At the G7 Summit in Biarritz today, I announced a new partnership with the OECD to strengthen transparency by tech companies in a bid to prevent online terrorist activity.

 

Together we will do our best to make sure the internet cannot be a safe haven for terrorists or violent extremists to recruit, prepare terrorist acts, or promote their abhorrent propaganda.

 

I’m very pleased to say that Australia, together with New Zealand and the OECD, is funding a project to develop Voluntary Transparency Reporting Protocols on preventing, detecting, and removing terrorist and violent extremist content from online platforms. We welcome and encourage further support for this project.

 

I am determined to keep driving global support, building on our G20 Statement calling on internet companies to step up and take action. We know the internet has no borders, and terrorist and violent extremist exploitation of the internet is a global problem.

 

This project will help to enhance trust in the digital economy. The OECD is not only a global leader in digital economy policy, from taxation through to artificial intelligence, but its member economies host many of the online platforms that provide content to consumers. It is for these reasons, the OECD is best place to develop a robust evidence-base to tackle this challenge.

 

This work will establish standards and provide clarity about how online platforms are protecting their users, and help deliver commitments under the Christchurch Call to implement regular and transparent public reporting in a way that is measurable and supported by clear methodology. Digital industry will benefit from establishing a global level playing field. The project will assist to reduce the risk of further unilateral action at national levels, avoid fragmentation of the regulatory landscape and reduce reporting burdens for online platforms.

 

It is fitting to announce this initiative here in France, where the Christchurch Call to Action was launched in May.
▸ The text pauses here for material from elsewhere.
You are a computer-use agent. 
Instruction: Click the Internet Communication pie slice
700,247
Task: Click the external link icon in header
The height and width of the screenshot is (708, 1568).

We are building on it by collaborating with industry in a multilateral, collaborative way to prevent similar online broadcast of terrorist attacks from ever happening again. Australians, and citizens around the world, rightly have high expectations that tech companies must not allow their online platforms to facilitate terrorist and violent extremist acts.

 

The project will establish benchmark practices by online platforms and metrics to ensure regular, voluntary, and public reporting on efforts to address violent extremist content.